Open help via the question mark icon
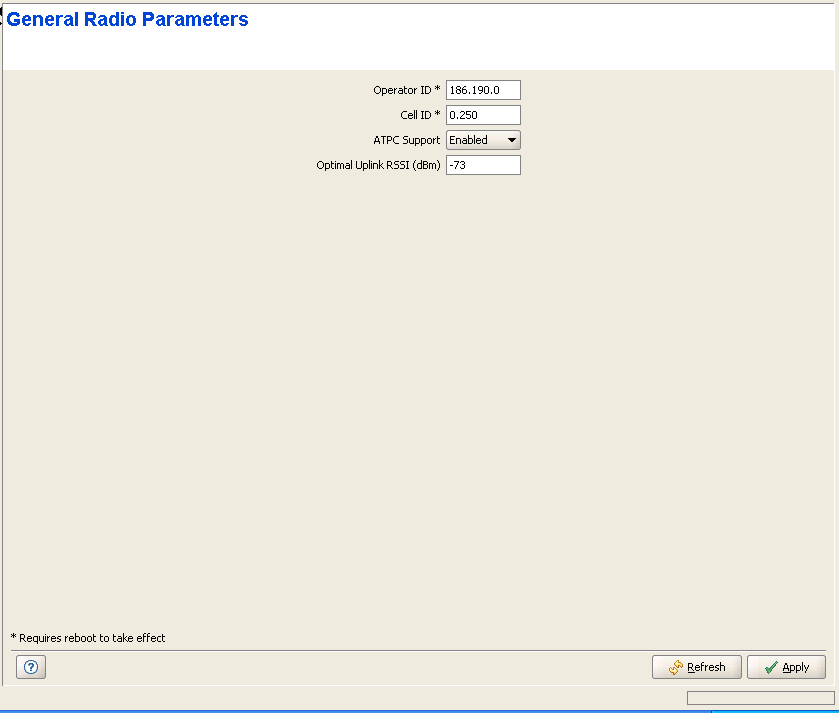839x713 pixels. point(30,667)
—————
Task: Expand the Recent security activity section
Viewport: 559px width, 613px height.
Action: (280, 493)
—————
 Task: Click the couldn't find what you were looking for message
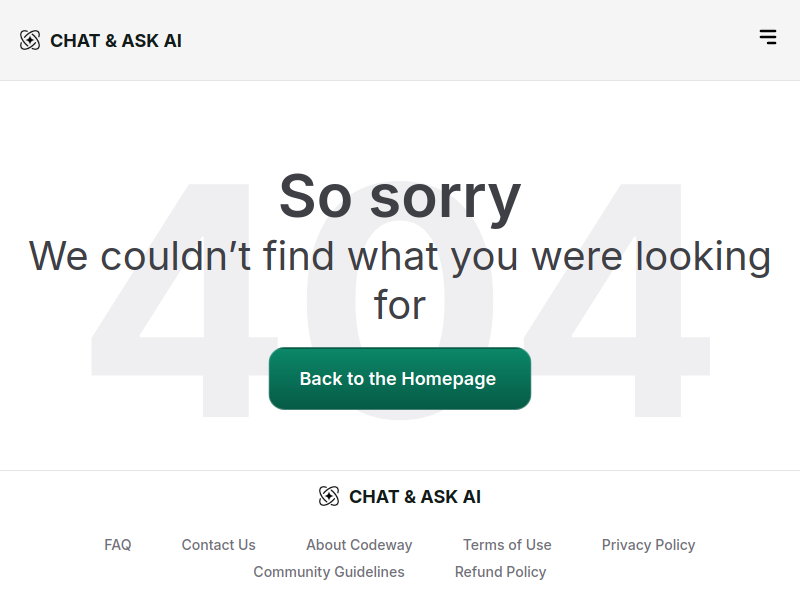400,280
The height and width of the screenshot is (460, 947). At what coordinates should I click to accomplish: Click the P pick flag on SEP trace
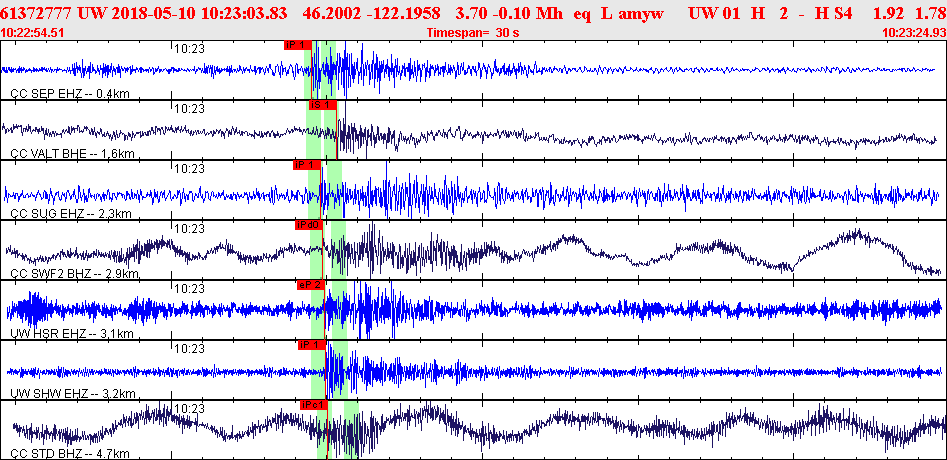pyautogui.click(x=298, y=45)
—————
Geben Sie den Abschnitt der Datensätze von der Zeile mit „Task: Expand the“ bis einschließlich der Zeile mit „Action: (280, 493)“ unverändert wieder.

> _Ergebnis der Aufgabe_
Task: Expand the Recent security activity section
Viewport: 559px width, 613px height.
Action: (280, 493)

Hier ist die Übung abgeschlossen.